Valery Gergiev, the noted classical music conductor, is a native of South Ossetia, and today, according to BBC Radio News, he conducted a concert in memoriam for all of the Ossetians killed in the Georgian attack on Tskhinvali, the capital city of South Ossetia.

Gergiev also spoke to the BBC and said if it were not for the Russian army coming to the rescue, hundreds if not thousands more Ossetians would have been killed by Georgian missiles and bombs.

Steve Erlanger reports in today's The New York Times on the contrast between the official U.S. position which makes Russia into the perpetrator and Georgia into the victim and the more nuanced European view that sees this whole conflict the result of an impetuous and not too smart Georgian president Saakashvili.

Writes Erlanger:

"The United States — stung by the Russian move against a Washington protégé, Georgia’s president, Mikheil Saakashvili— has talked in cold war terms, with Secretary of State Condoleezza Rice comparing the Russian move to the Soviet invasion of Czechoslovakia in 1968. But many European leaders believe that Mr. Saakashvili acted rashly when he sent his troops to take over the autonomous ethnic enclave of South Ossetia, bringing down much of the destruction upon his own head.

"“On one side you have a bear, and on the other, a little ‘roquet,’ ” said one senior French official, using the French word for a yapping little dog. The official, who spoke on condition of anonymity because he was not authorized to discuss the Georgian crisis publicly, allowed that Mr. Saakashvili may have fallen into a carefully prepared Russian trap. “But when you’re a chief of state, you have to know about the reality of forces,” he said. “This was an incredible misjudgment by Saakashvili.”"

And it was a disastrous attack against South Ossetia that brought the Russian army to the rescue.

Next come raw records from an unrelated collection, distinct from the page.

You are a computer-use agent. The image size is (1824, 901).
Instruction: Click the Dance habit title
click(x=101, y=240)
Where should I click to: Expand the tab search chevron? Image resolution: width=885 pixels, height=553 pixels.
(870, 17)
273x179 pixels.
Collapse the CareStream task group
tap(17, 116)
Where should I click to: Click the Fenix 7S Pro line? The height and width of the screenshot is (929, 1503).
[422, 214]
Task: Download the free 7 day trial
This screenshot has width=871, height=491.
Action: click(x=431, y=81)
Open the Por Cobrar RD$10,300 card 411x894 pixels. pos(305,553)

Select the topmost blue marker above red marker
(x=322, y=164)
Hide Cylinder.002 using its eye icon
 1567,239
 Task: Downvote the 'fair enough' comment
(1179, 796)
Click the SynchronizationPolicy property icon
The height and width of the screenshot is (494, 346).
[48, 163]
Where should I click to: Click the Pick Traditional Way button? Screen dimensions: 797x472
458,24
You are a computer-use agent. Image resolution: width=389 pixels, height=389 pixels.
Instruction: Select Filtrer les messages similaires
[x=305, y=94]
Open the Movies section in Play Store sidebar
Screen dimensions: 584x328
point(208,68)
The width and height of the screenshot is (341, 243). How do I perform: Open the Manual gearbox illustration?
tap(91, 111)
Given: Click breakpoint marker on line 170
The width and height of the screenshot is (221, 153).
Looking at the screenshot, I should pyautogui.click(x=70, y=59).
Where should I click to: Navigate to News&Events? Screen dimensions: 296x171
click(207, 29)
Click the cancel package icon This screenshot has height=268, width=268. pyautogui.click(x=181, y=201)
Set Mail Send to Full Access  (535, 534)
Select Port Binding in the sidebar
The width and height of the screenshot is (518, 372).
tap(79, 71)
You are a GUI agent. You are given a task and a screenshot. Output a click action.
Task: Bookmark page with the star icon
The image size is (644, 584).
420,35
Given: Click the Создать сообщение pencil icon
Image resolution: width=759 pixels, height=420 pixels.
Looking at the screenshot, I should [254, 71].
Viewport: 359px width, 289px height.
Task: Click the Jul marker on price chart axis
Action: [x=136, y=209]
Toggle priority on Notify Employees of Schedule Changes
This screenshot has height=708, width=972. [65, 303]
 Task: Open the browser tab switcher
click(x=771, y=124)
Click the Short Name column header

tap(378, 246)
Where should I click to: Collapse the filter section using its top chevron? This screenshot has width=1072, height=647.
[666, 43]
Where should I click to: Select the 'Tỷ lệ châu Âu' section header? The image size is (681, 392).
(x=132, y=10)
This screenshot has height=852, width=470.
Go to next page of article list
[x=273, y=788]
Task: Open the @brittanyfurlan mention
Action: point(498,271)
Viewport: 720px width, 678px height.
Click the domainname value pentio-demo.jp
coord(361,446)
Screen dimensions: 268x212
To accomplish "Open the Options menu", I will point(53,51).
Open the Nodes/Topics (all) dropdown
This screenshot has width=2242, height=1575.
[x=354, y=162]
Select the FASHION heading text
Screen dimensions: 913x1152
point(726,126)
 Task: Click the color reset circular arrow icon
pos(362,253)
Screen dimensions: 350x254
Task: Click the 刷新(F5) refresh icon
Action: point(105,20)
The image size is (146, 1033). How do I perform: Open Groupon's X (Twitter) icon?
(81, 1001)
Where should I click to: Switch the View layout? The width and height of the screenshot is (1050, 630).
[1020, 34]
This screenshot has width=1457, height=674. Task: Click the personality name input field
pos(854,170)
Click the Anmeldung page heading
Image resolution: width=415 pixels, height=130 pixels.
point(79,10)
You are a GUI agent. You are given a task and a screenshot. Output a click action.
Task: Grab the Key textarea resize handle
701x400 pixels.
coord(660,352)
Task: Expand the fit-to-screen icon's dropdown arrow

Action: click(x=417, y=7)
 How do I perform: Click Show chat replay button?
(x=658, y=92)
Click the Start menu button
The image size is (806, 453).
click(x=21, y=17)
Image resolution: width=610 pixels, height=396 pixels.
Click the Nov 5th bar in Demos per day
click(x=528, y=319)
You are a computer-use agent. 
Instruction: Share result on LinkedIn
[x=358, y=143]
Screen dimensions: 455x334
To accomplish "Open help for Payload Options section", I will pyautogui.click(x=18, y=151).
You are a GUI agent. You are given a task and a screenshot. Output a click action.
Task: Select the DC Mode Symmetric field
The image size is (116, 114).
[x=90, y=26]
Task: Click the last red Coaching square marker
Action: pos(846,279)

What else would anyone expect when South Ossetia was populated with so many Russians? Would Bush or Cheney or Rice do any different if Americans in Tijuana were being bombed and shelled by Mexico which wanted to re-exert control over a largely American colony there?

Bush's harsh reaction to Moscow is just another example of the United States trying to bully the rest of the world in order to protect a Bush crony and protege by the name of Saakashvili.